**EXTRACT**
I am not sure if this is an ISA bus system... is that something really old?  Also what is lirc and IRDA... will Google them but your insight as to what they do to a serial port would be helpful.

Thanks!

(By the way, I've always had flow control off)

----------

## linuxtuxhellsinki

 *anroy wrote:*   

> I am not sure if this is an ISA bus system... is that something really old?
> 
> 

 

Yes (~Pentium I / II).

 *anroy wrote:*   

> 
> 
>   Also what is lirc and IRDA... will Google them but your insight as to what they do to a serial port would be helpful.
> 
> 

 

=Infrared, it usually uses the same IRQ and stuff as COM2 if I remember correctly.

----------

## anroy

OK...

I have come to the conclusion that there is something fishy about the

serial driver in Gentoo.  Below I describe the tests that led me to

this conclusion.

I conducted a series of chat tests between 2 machines, PC-1 and PC-2,

using terminal software on both machines and connected the serial

ports of the PCs using an RS232 cross cable (this may be called a NULL

modem cable in some regions).

PC-1 has Gentoo Linux installed.  PC-2 has 3 partitions: Windows XP,

Windows 2000, and Xandros Linux.

The terminal software used was Minicom on Gentoo, and HyperTerminal on

Windows.

The connection settings on both sides were as follows.

-------------------

Bit rate: 9600

Data size: 8 bit

Parity: none

Stop bits: 1

Flow control: none

In short form: 9600, 8N1

-------------------

I tested to see if text typed in the terminal of one machine properly

showed up in the other machine or not.  I also made use of the

following Linux (Unix) command to view the number of bytes sent (tx)

**GOAL**
In the forum thread, which terminal software was used on Windows for the chat tests? The records have nothing to do with this exercise.

**SUPPLIED MATERIAL**
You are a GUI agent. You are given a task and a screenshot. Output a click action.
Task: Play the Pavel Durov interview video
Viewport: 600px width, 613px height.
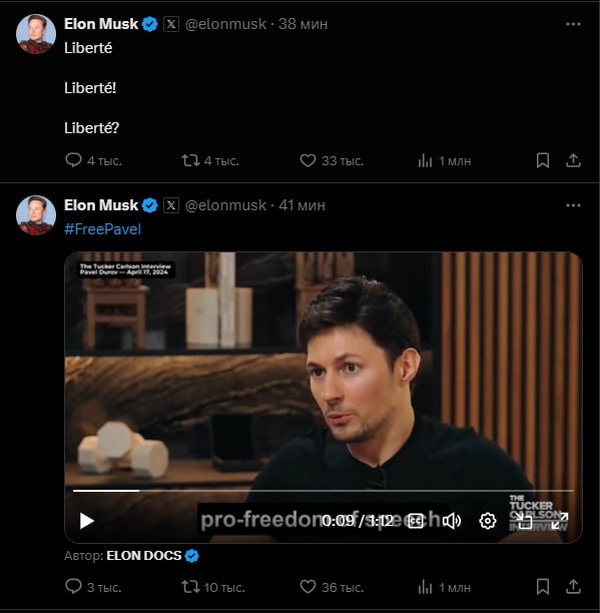pyautogui.click(x=87, y=520)
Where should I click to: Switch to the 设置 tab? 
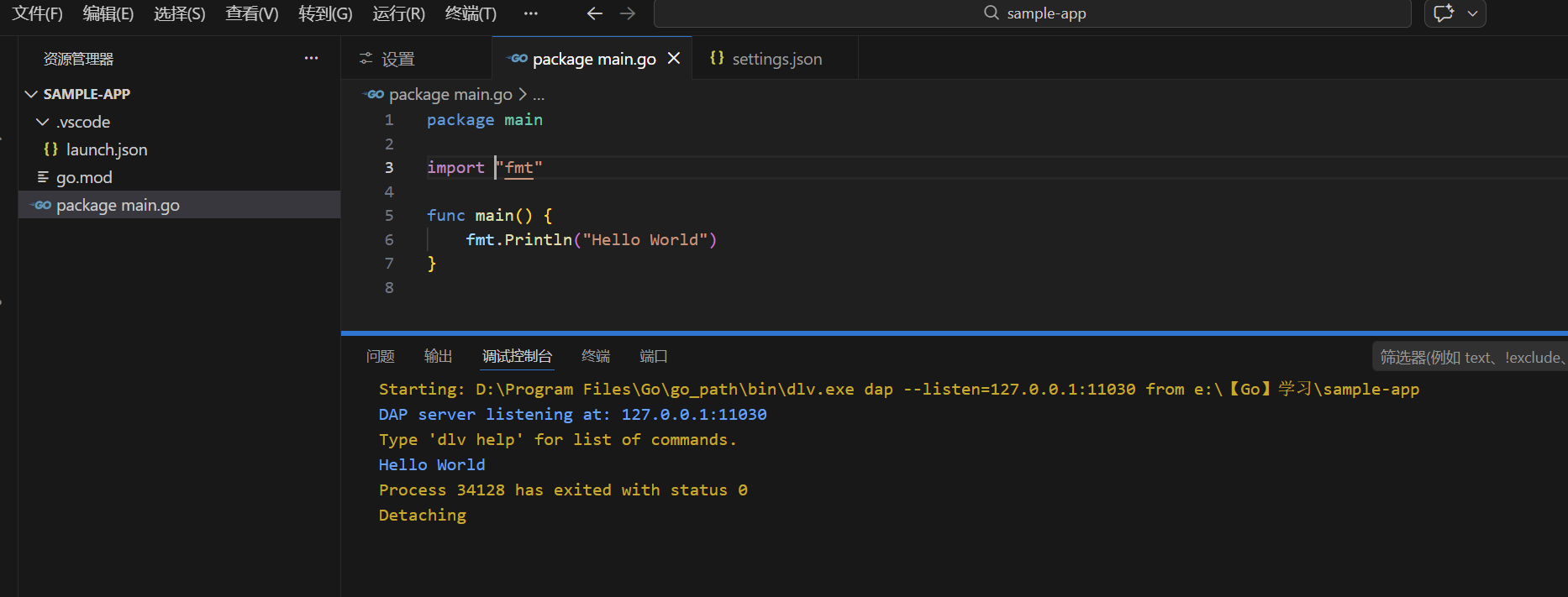397,59
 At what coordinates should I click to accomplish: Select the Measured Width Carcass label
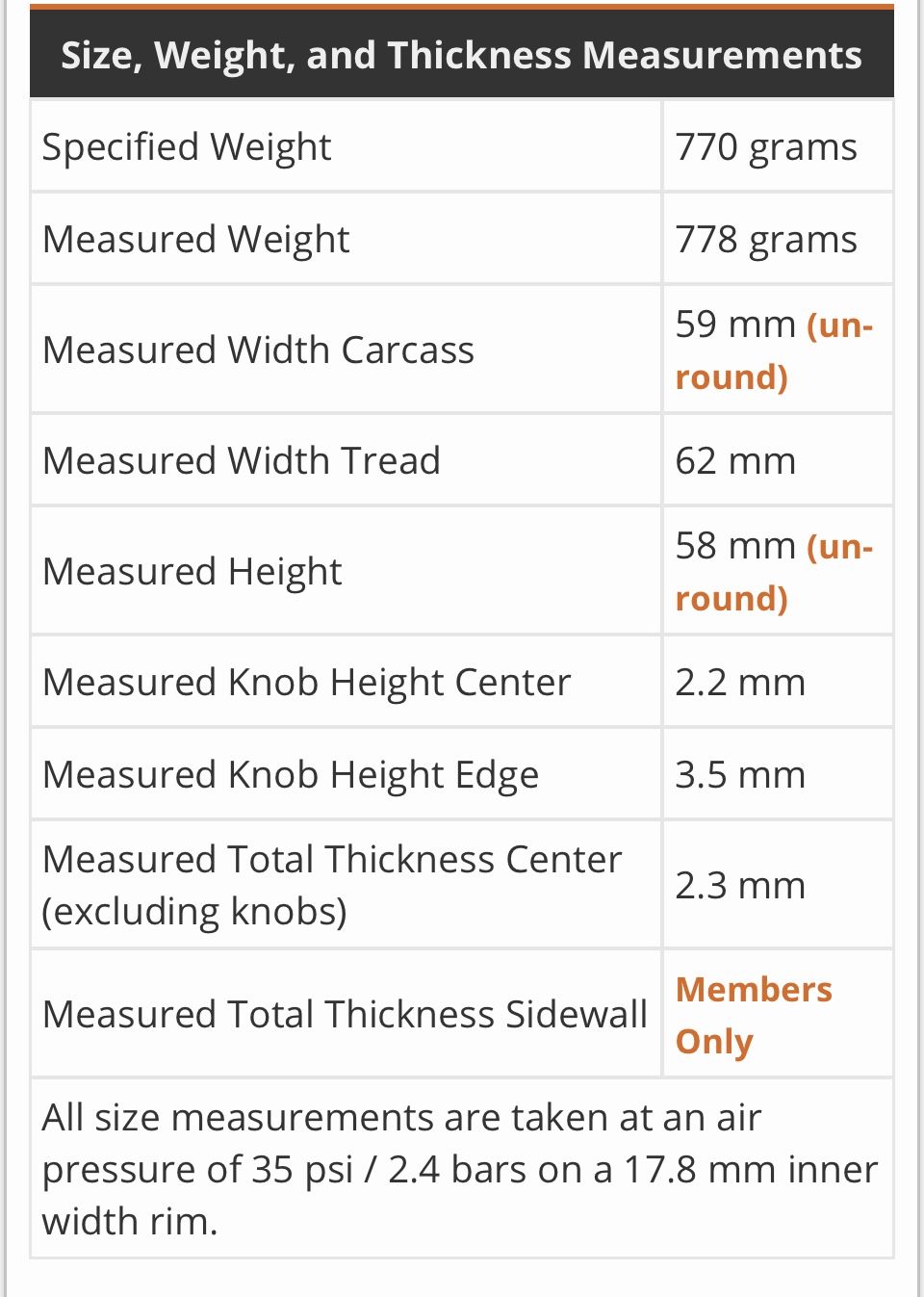click(x=258, y=350)
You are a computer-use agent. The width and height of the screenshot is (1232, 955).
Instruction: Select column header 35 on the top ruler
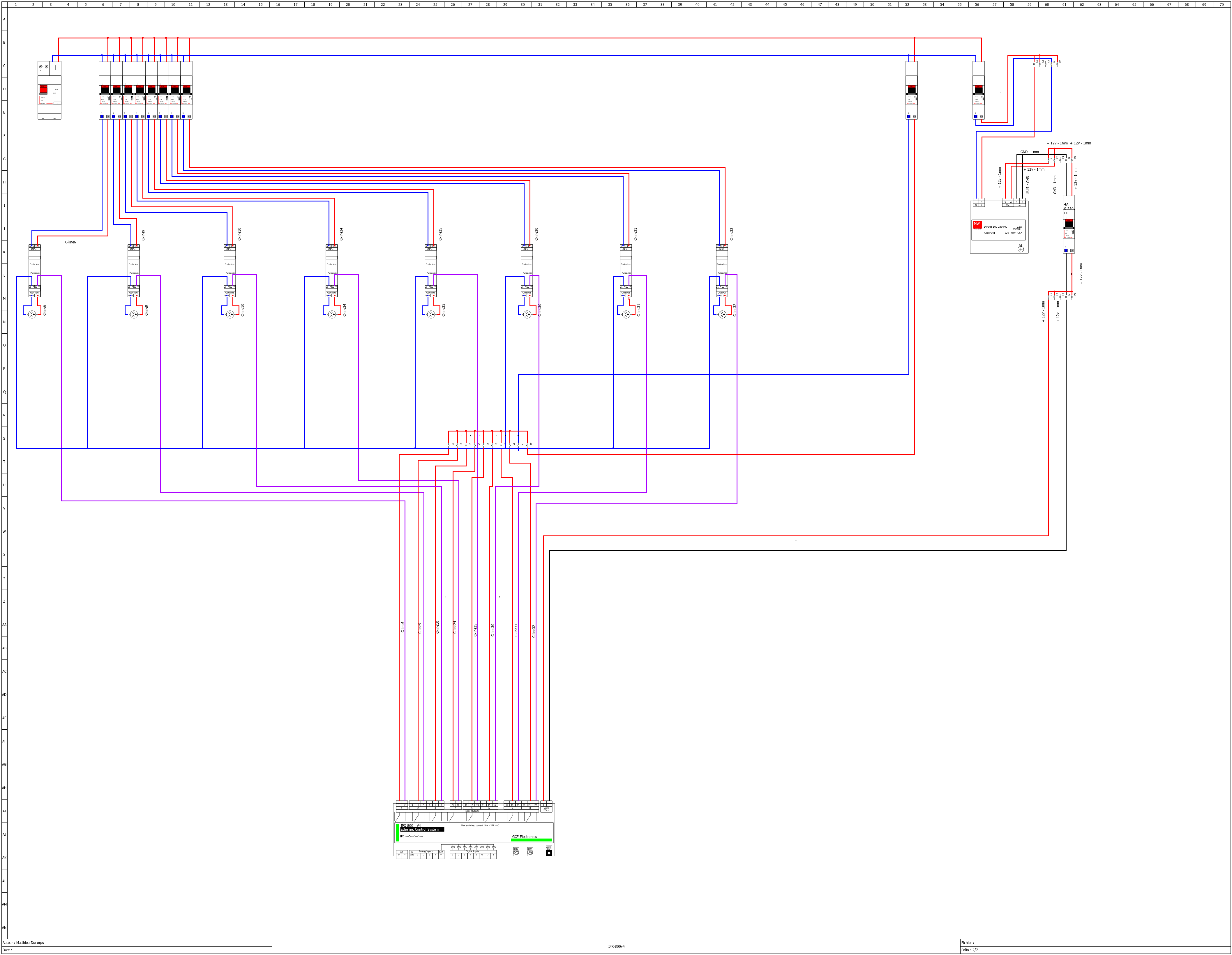pos(610,4)
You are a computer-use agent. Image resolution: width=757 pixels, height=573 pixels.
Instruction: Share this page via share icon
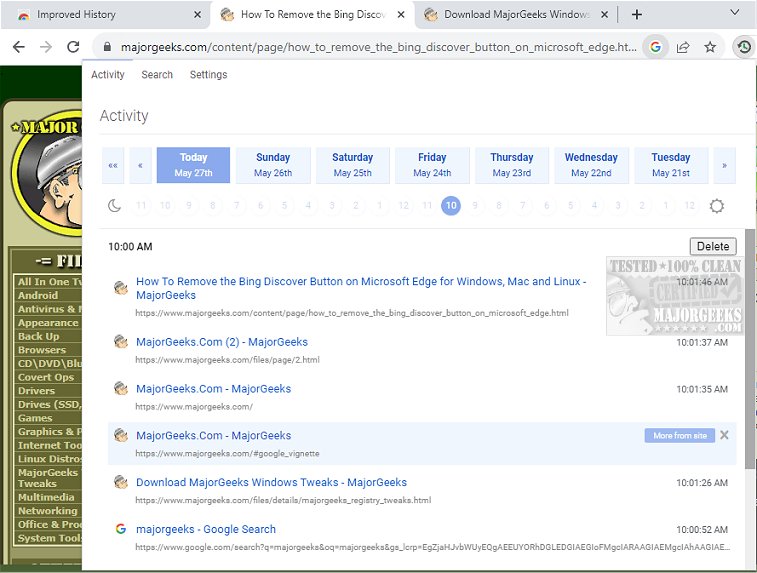683,47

**WORKED ANSWER**
HyperTerminal